Nor do the facts that the Trial Judge’s brother-in-law was a defense witness or that the Judge’s wife was allegedly Cotugno’s friend warrant reversal in the absence of any statutory disqualification (see, People v Moreno, 70 NY2d 403, 405; Manhattan School of Music v Solow, 175 AD2d 106, 108-109, *530lv denied, lv dismissed 79 NY2d 820; People v Griffiths, 155 AD2d 777, 779) or any serious question of the Judge’s impartiality (see, People v Gallagher, 158 AD2d 469, lv denied 76 NY2d 735; People v Rieman, 144 AD2d 110, 111-112). Also unpersuasive is defendant’s contention that a reversal is dictated because of the People’s delay in producing Brady material, namely, Cotugno’s hospital records which indicated that she had been driving the van, until after the People had called their first witness. While the People unquestionably have a duty to disclose exculpatory material in their control, their failure to do so here did not prevent defendant from using the material to cross-examine the People’s witnesses or as evidence during his case (see, People v Cortijo, 70 NY2d 868, 870; see also, People v Wilson, 167 AD2d 946, 947, lv denied 77 NY2d 845).

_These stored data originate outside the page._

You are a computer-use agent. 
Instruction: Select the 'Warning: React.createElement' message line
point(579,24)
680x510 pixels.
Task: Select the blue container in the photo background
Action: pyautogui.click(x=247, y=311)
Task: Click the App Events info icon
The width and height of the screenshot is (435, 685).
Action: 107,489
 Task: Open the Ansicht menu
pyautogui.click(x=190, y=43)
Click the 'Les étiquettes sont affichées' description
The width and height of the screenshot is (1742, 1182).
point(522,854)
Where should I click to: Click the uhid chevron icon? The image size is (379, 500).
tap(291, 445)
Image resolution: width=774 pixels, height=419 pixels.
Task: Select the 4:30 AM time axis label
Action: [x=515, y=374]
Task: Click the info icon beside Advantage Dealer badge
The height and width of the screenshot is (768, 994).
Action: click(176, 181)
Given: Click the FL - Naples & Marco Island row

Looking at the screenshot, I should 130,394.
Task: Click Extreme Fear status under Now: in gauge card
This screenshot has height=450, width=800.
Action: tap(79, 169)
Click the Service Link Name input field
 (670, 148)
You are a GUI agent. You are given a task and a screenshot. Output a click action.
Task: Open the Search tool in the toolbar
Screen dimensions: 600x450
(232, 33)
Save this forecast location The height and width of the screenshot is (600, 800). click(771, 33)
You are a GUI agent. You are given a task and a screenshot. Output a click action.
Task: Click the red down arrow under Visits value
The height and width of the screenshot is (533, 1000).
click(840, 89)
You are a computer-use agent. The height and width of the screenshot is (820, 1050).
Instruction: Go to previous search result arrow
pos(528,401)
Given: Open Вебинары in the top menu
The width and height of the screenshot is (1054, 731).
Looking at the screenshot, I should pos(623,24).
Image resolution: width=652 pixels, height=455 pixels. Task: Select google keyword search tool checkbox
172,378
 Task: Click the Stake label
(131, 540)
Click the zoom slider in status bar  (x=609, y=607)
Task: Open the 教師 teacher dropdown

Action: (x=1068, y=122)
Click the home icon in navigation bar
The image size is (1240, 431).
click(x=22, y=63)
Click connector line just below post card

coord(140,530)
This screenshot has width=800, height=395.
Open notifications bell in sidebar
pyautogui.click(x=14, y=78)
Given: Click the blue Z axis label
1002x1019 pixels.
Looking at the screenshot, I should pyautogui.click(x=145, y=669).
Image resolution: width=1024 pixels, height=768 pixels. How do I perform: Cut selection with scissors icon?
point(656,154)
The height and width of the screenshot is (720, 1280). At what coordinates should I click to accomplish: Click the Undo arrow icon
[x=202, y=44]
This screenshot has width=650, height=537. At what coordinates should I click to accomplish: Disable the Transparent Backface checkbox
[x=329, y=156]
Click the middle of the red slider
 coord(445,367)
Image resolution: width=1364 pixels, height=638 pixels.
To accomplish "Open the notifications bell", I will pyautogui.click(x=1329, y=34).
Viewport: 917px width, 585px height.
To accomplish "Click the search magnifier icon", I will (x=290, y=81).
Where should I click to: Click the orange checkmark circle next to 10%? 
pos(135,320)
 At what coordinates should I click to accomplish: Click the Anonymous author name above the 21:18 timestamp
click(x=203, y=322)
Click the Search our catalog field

And, in light of the defense set forth — that defendant’s admission was a result of a severe head injury and the subsequent memory loss and confusion resulting therefrom— County Court did not abuse its discretion by permitting cross-examination of defendant concerning his statements after the accident regarding his sexual activities with Cotugno and that his wife was home pregnant; given that the crime charged had no relationship to his adulterous behavior, the impeachment value of such testimony outweighed its prejudicial effect (see, People v Rouse, 142 AD2d 788, 789).
Weiss, P. J., Levine, Mahoney and Harvey, JJ., concur. Ordered that the judgment is affirmed, and matter remitted to the County Court of Montgomery County for further proceedings pursuant to CPL 460.50 (5).